As he tells us in the Acknowledgements, Gene Guerin’s first novel “is based on forty handwritten pages of reminiscences which my mother, Margaret Ortega Guerin, committed to a spiral notebook.” Guerin has transformed his mother’s memories into a story of determination and heartbreak as the hopes and ambitions of the main character, Margarita Zamora Galván, are repeatedly raised and dashed by her difficult life in Las Vegas, New Mexico.
Born in a lumber camp in 1913 and raised like a princess in her grandparents’ hacienda, Margarita decides early she must leave New Mexico. But despite her dreams, she ends up married to a butcher and living out her years as a wife and mother back where she began. To escape from Las Vegas as his mother’s surrogate, her youngest son Michael becomes a priest and an alcoholic and disgraces himself in the process.

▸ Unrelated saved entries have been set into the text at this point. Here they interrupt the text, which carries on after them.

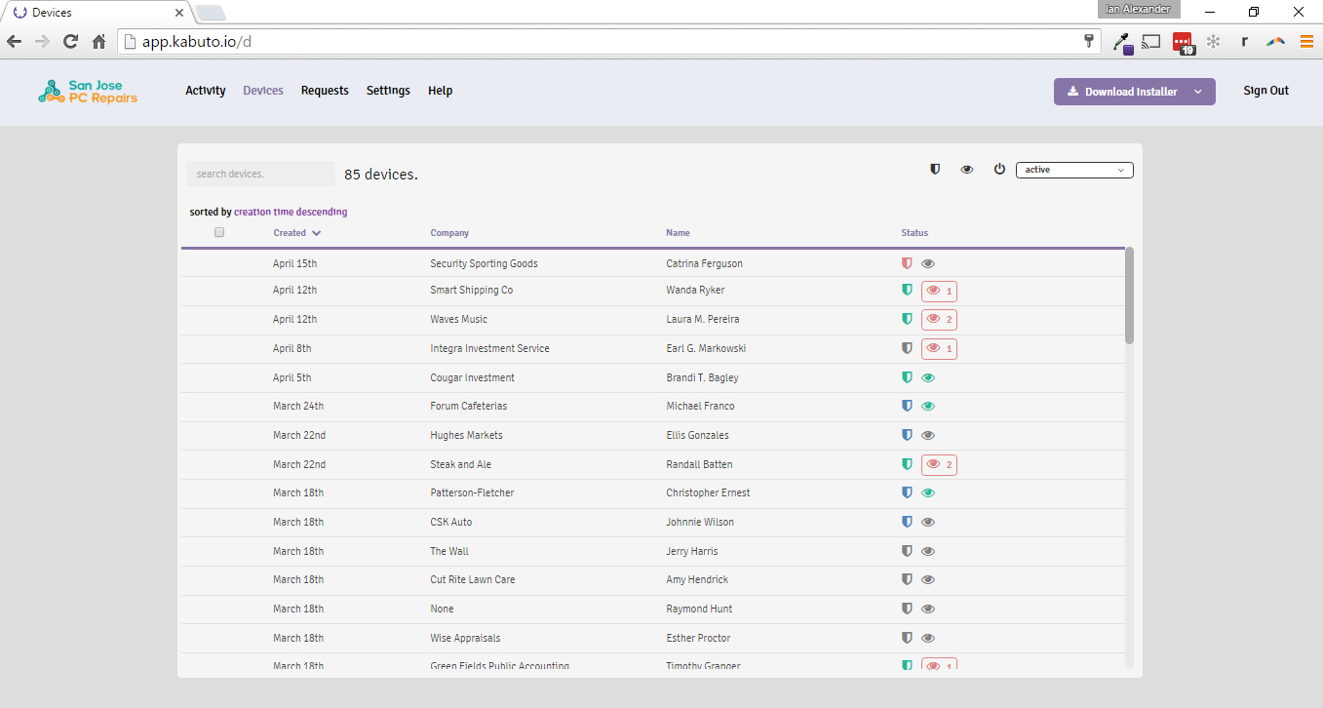This screenshot has height=708, width=1323.
Task: Click the home icon in the browser toolbar
Action: (98, 41)
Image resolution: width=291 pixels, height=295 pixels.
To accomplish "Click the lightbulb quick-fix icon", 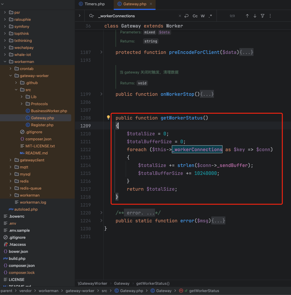I will (x=108, y=117).
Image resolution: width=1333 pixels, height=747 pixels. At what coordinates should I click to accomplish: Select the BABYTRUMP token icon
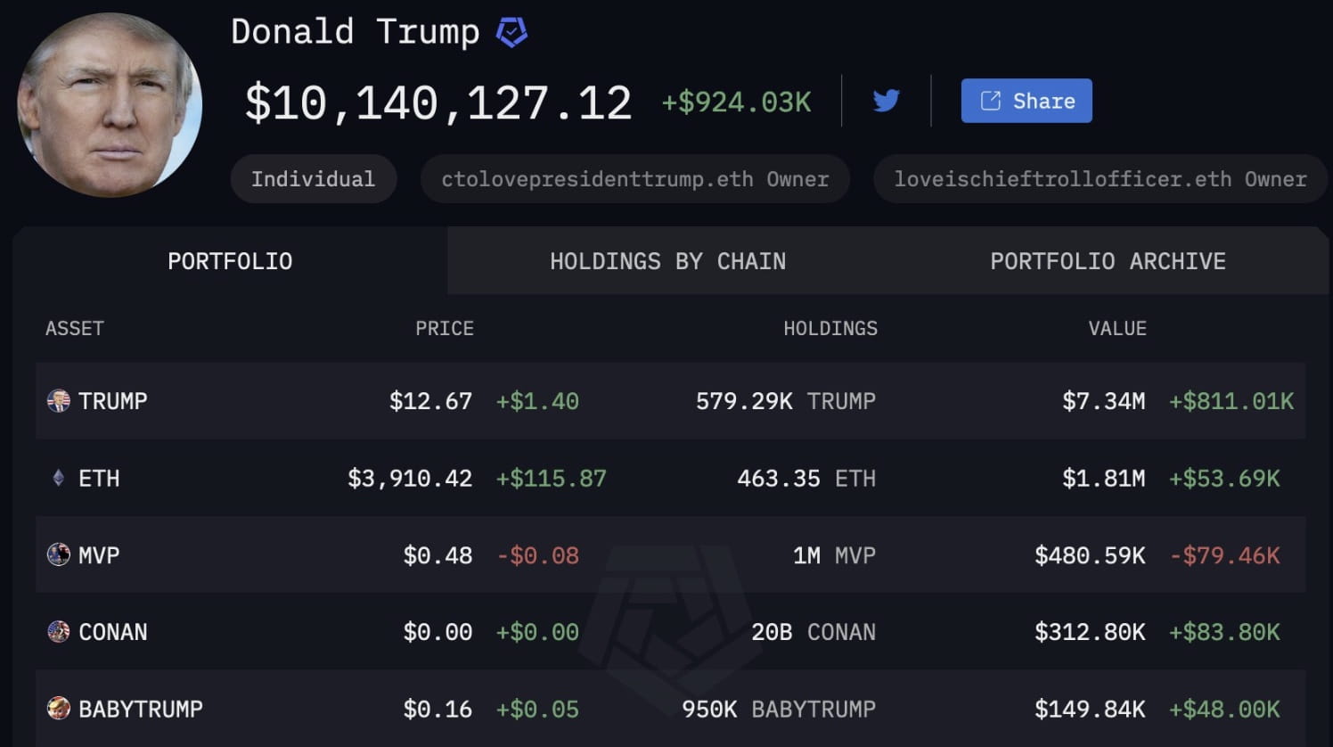pos(59,709)

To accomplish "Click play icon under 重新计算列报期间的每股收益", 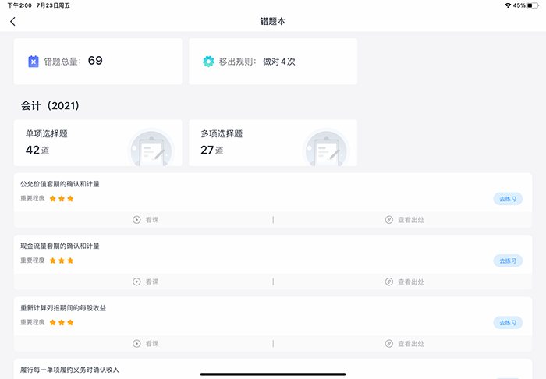I will point(137,343).
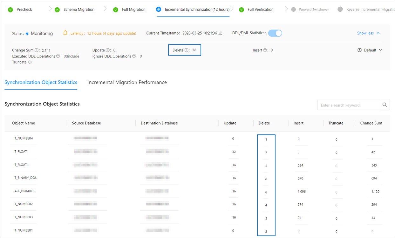Open the Schema Migration step
Screen dimensions: 395x238
79,10
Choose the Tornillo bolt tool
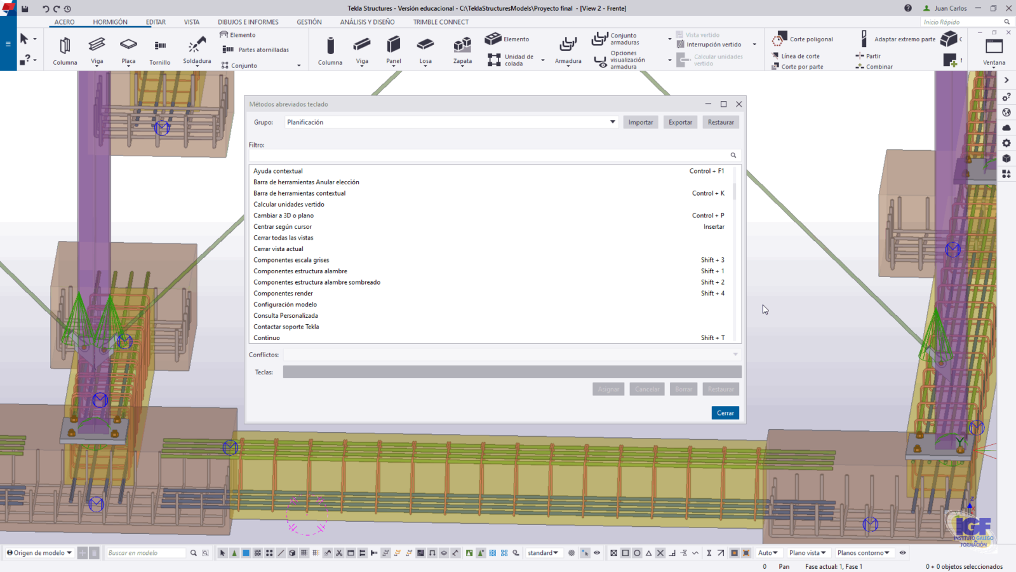Viewport: 1016px width, 572px height. click(x=159, y=50)
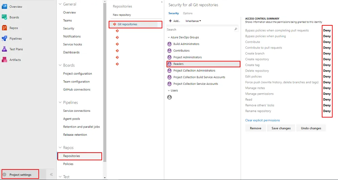Click Clear explicit permissions link

coord(262,120)
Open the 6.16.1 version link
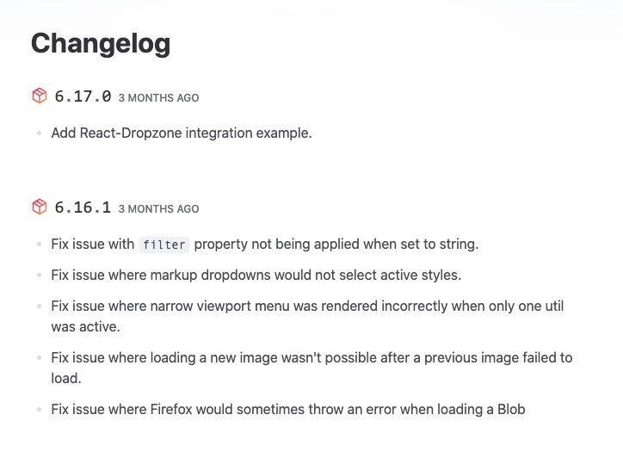The image size is (623, 452). (x=83, y=207)
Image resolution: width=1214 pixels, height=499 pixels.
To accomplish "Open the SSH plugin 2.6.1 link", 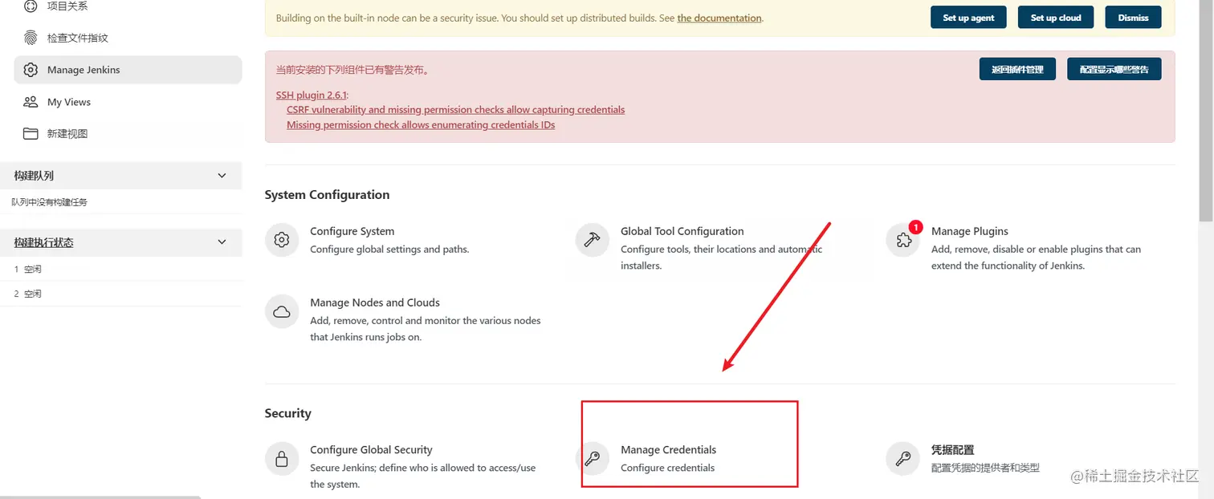I will pyautogui.click(x=312, y=95).
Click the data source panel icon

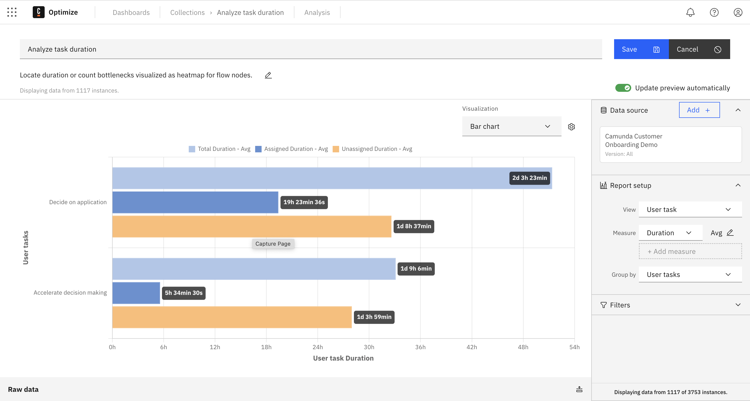coord(604,110)
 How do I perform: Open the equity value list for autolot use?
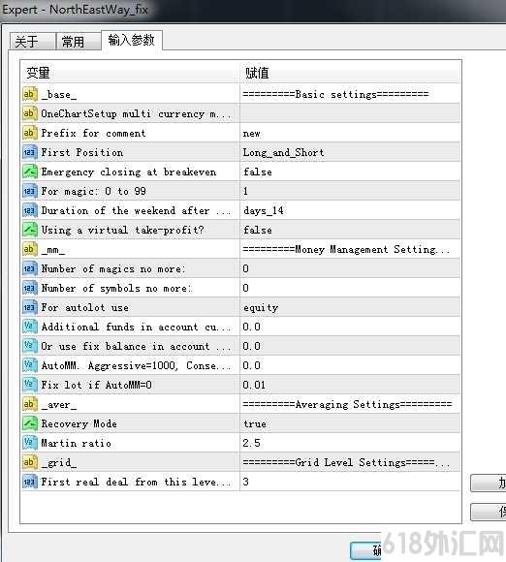pyautogui.click(x=350, y=307)

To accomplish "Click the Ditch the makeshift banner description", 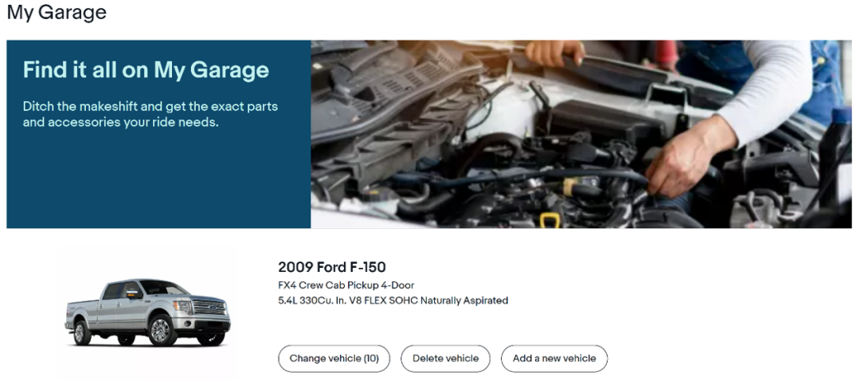I will coord(151,114).
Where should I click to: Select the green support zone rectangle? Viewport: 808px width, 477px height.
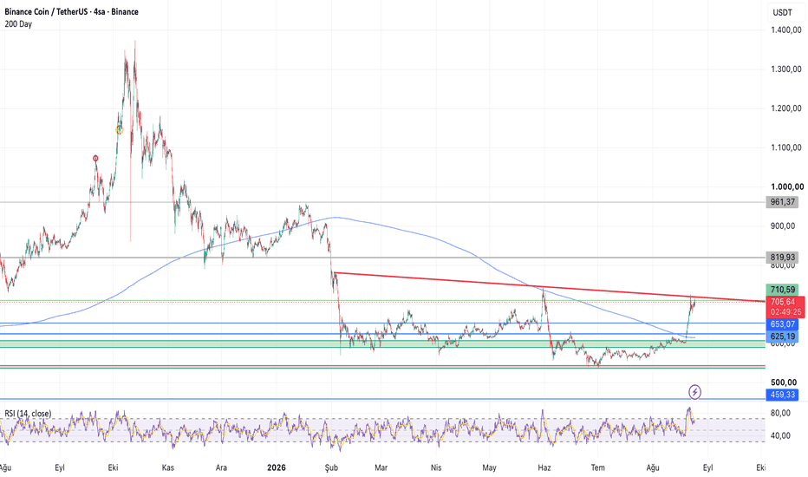click(382, 343)
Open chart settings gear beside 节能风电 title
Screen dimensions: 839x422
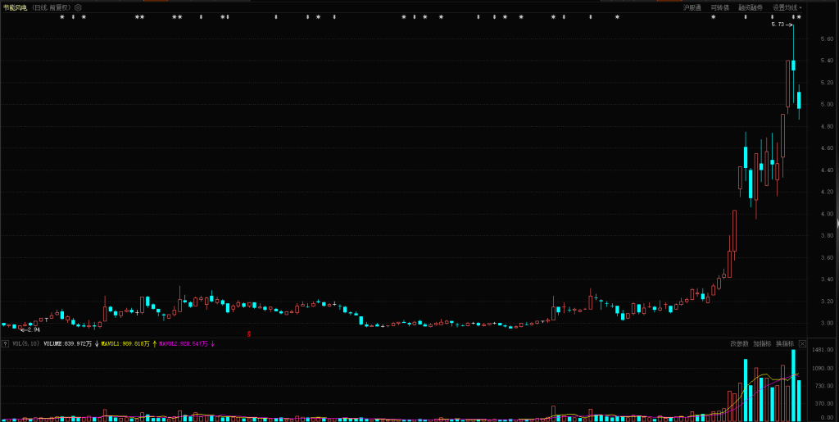[79, 7]
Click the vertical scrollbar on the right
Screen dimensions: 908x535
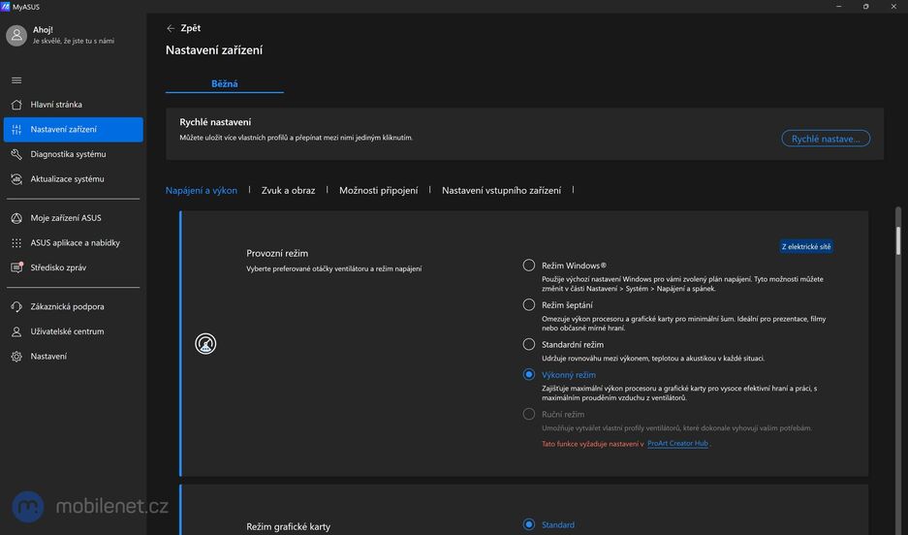899,241
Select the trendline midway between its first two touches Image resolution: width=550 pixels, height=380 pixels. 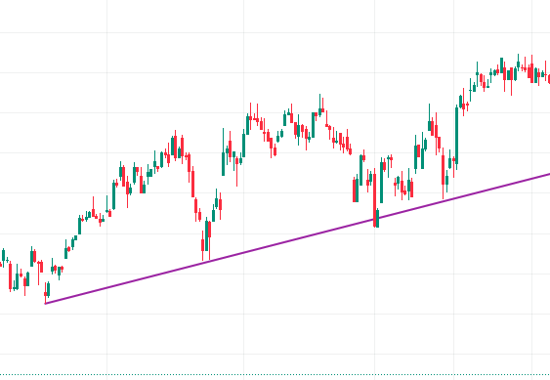(127, 282)
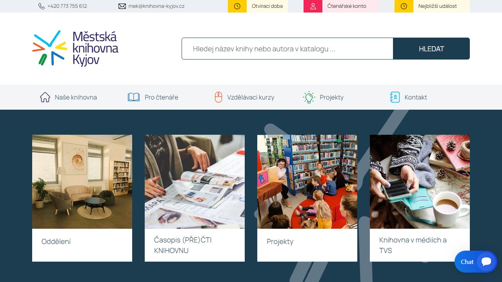
Task: Click the lightbulb icon for Projekty
Action: tap(309, 97)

Guerin shows us how the West was still being won in the boom-and-bust towns like Las Vegas as late as the 1950s. Most interesting of all is the short section when Margarita herself takes over the narration from Michael. As a narrator, Michael is a romantic, softening the edges of his mother’s story with clear affection for her. Though in her youth Margarita shared his romantic optimism, in middle age her life is “a series of small triumphs dotted across a desert of insignificance—as is only proper for a woman of my station.” Though I can clearly hear Margaret telling her son that her story is not worth writing, it is the tension between these views that propels the novel from narrow biography, through the influenza pandemic of 1918, the rise of the Ku Klux Klan, the Great Depression, and World War II, to become the iconic story of the 20th century for New Mexico’s poorest citizens.